Clean the filet, skin on. I cut the bone that is in the middle of the filet down to the skin and then trim ALL the red meat off the skin. Now cut slices about 1 1/2 inch thick down to the skin. Season between the cuts with lots Greek Seasoings and rub with lots of olive oil. Let it sit several hours. Now, I make a Vera Cruz sauce: Saute white onions in olive oil, garlic , a big tomato(peeled and seeded), 1/2 jar of Pace chunkey salsa, a good hand full of sliced olives, a bottle of capers, just heat it.
Now, lite a bucket of charcoal and line the sides of the webber grill.(This is a indirect method) Cook this thick filet about 20 minutes, then spread the vera Cruz sauce on the filet, cook about 10 more minutes. Lift the filet slices to the plate leaving the skin on the grill.....................Yum serve with Pino Grigo........


----------



## REDTRIANGLE (Oct 1, 2005)

Hola! FM. The first and only time I ate amberjack was earlier this year at Rancho Leonero in the East Cape of Baja Sur. The cook fried it in a homemade beer batter on the request of my grandson, who caught it. It was so delicious that several tables around us, even ladies that said they did not care for fish, ate all of it.
Tonight, 10-15, I fried some yellowtail jack in the same manner. My wife is still raving about it. Usually, I will bake it in the oven but tonight I deep fried it in the beer batter and the results were excellent.
Give it a try, I dont think you or anyone else eating with you will be disappointed.
David.


----------



## Haute Pursuit (Jun 26, 2006)

Here is an EZ one that gets rave reviews when we cook it. Fillet Amberjack and cut into serving size steaks. Combine 2 parts butter to one part Louisiana Hot Sauce and One part Lemon Juice. Spray Grill with non-stick coating and get fire hot. Brush one side of each steak with hot sauce mixture and put that side down on grill. Brush other side with mixture while cooking. You have to watch the side of the fillets to determine when to turn them depending on the thickness... when it starts changing color up to halfway up brush them again and flip them. I usually pour whatever I have left on the top as the other side cooks. You can take a toothpick and stick thru the center to see when they are done.


----------



## fishbowl365 (Mar 9, 2005)

ditto on the grillin'


----------



## King Bling (Mar 10, 2006)

speckle-catcher said:


> litely seasoned (with seasoning mix that does not have alot of salt) cooked over hot grill about 3 minutes per side - done.
> 
> just don't overcook it. dried out AJ is about as tuff as an old boot.

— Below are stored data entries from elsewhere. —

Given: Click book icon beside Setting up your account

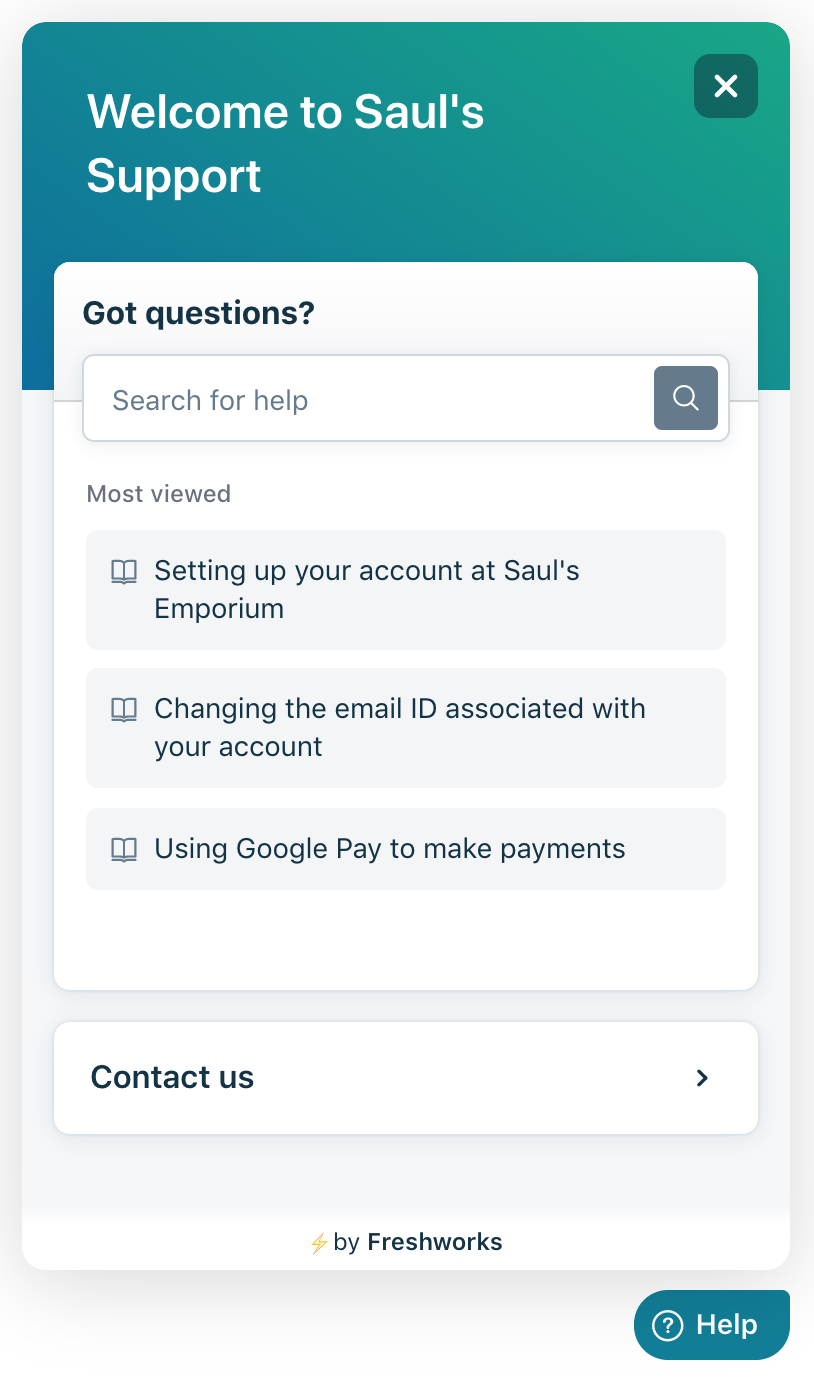Looking at the screenshot, I should (x=124, y=572).
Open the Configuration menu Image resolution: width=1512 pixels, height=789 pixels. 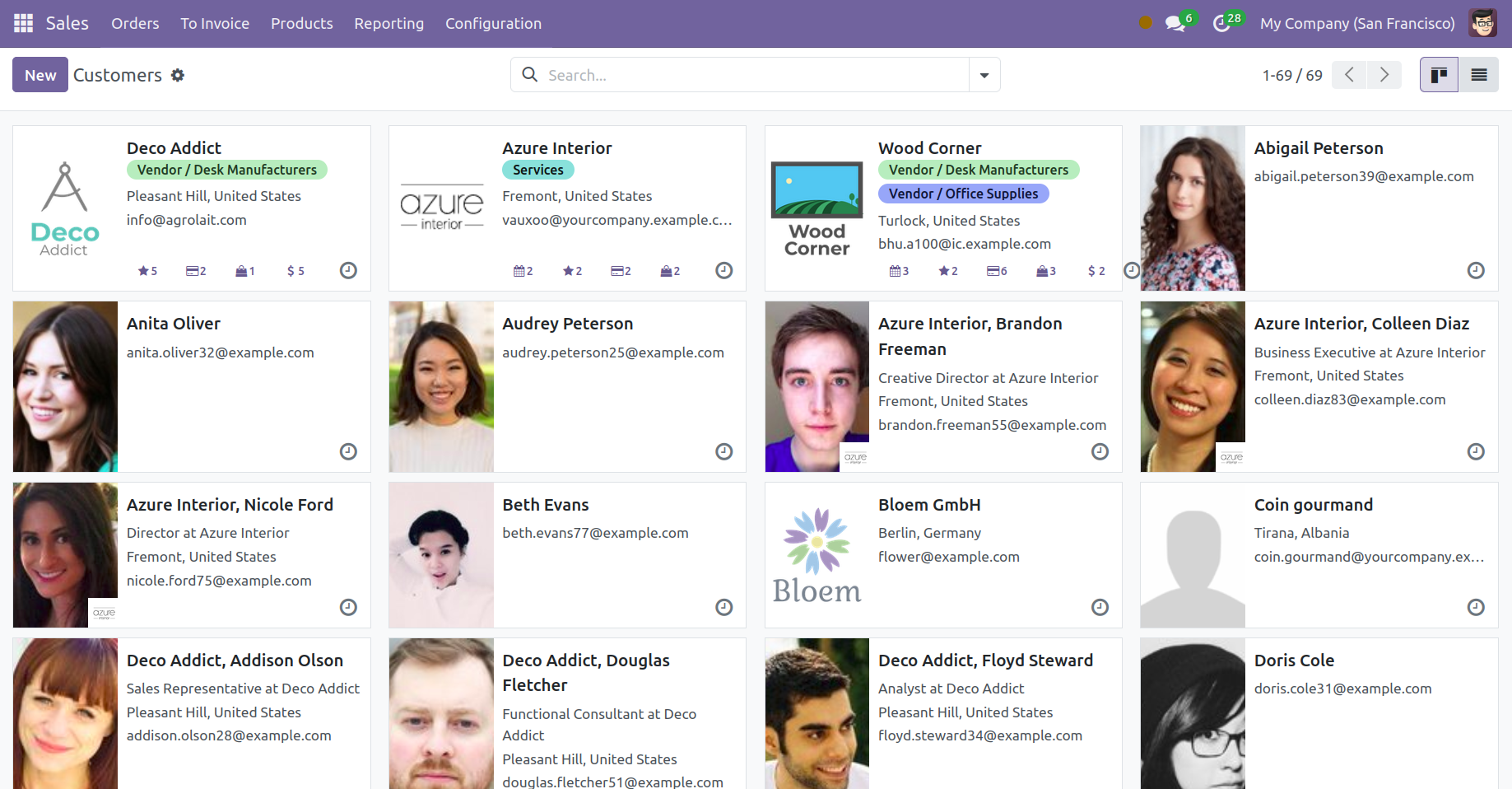pyautogui.click(x=493, y=23)
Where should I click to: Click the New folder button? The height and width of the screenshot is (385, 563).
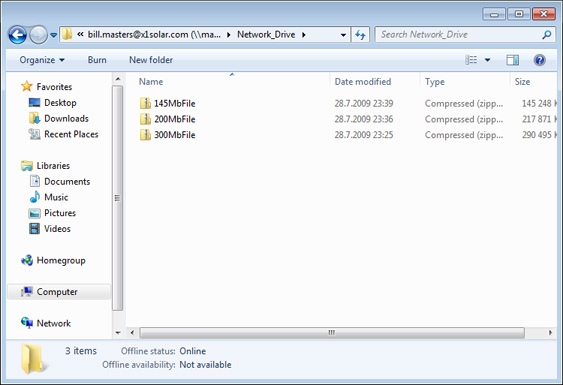click(x=151, y=60)
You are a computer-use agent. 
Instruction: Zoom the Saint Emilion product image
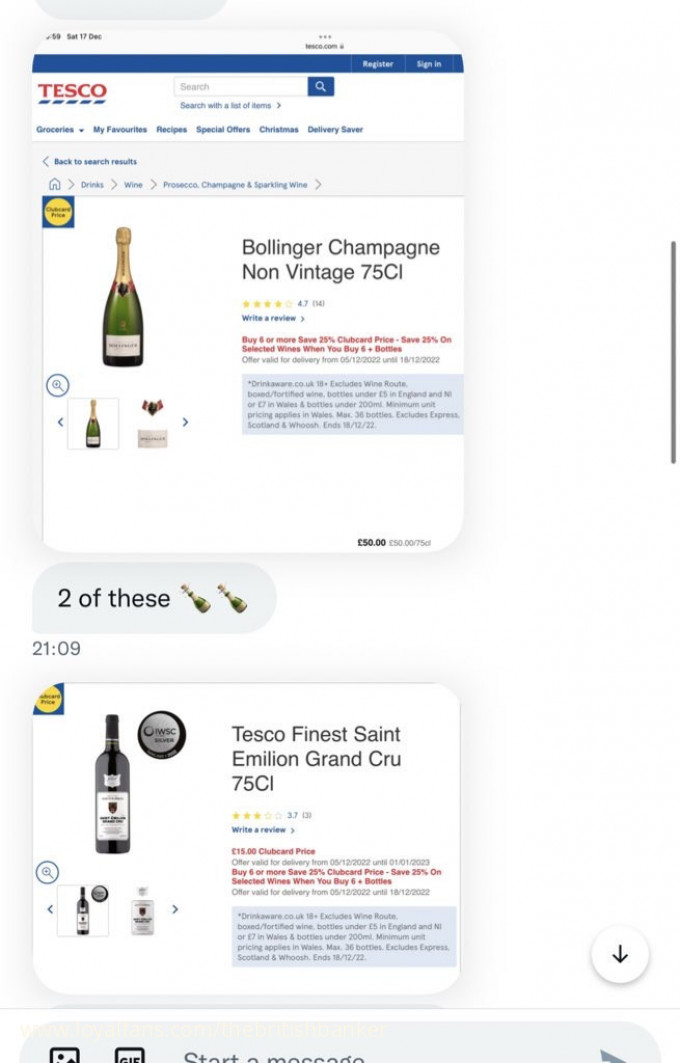47,873
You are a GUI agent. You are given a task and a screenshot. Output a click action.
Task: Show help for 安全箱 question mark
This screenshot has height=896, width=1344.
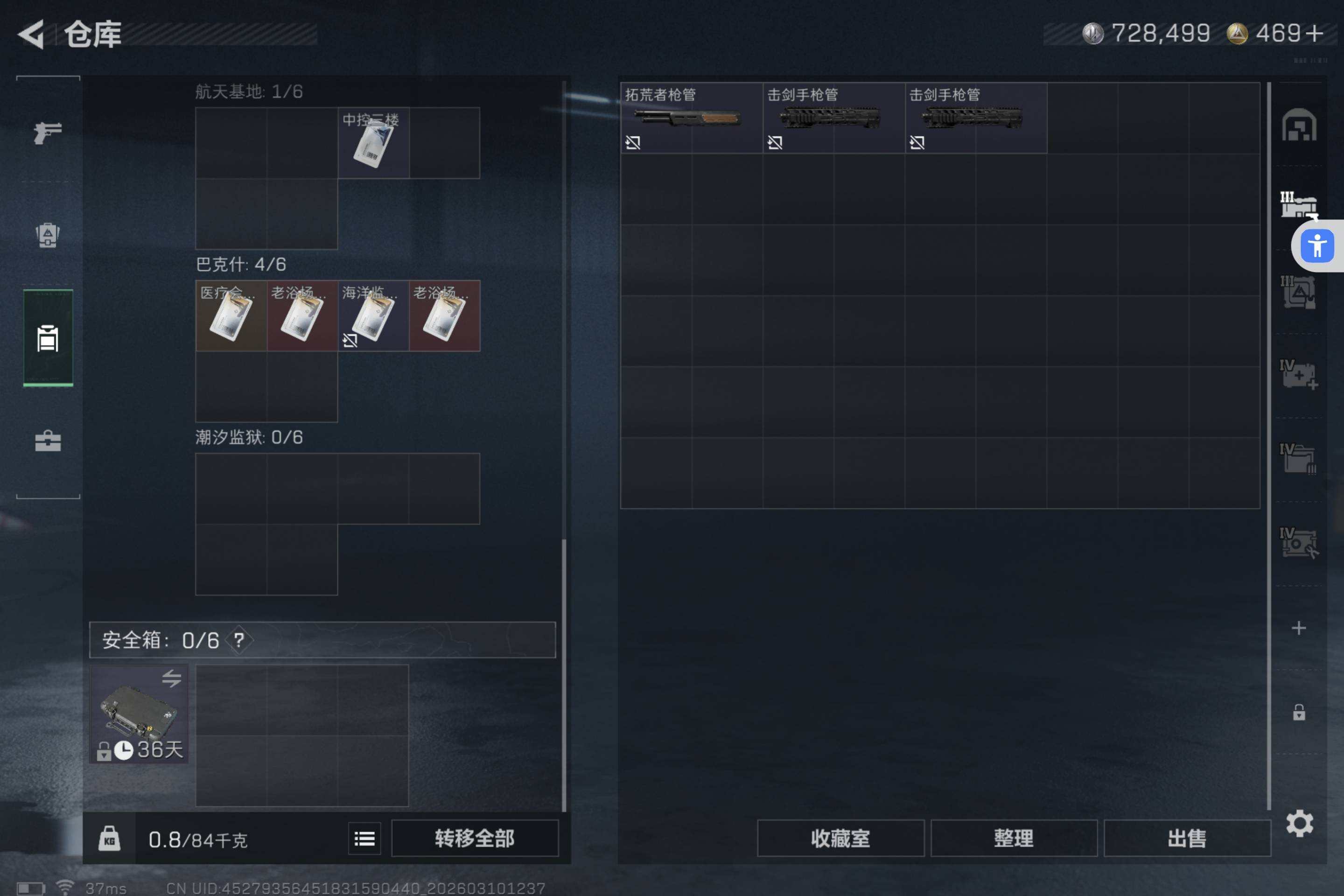tap(239, 640)
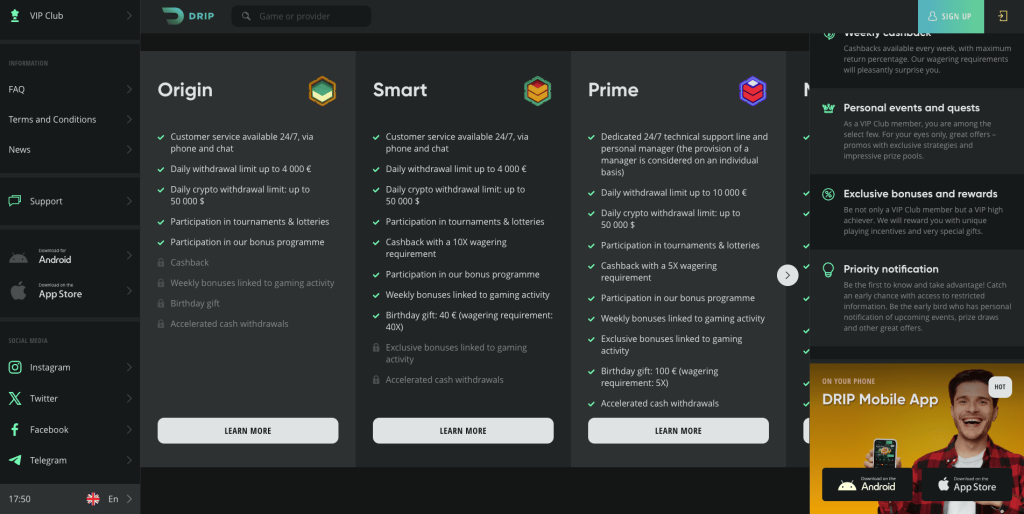Click Learn More under Origin tier

[248, 431]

I'll second that! I just did this a few days ago with some AJ's we picked up incidentally during a tournament. We had a second treat the next day, when my wife used the left over fillets (it was a big AJ) to make fish patties. I've had salmon patties all my life, but never thought to try it with a whiter type of fish. It was fantastic!


----------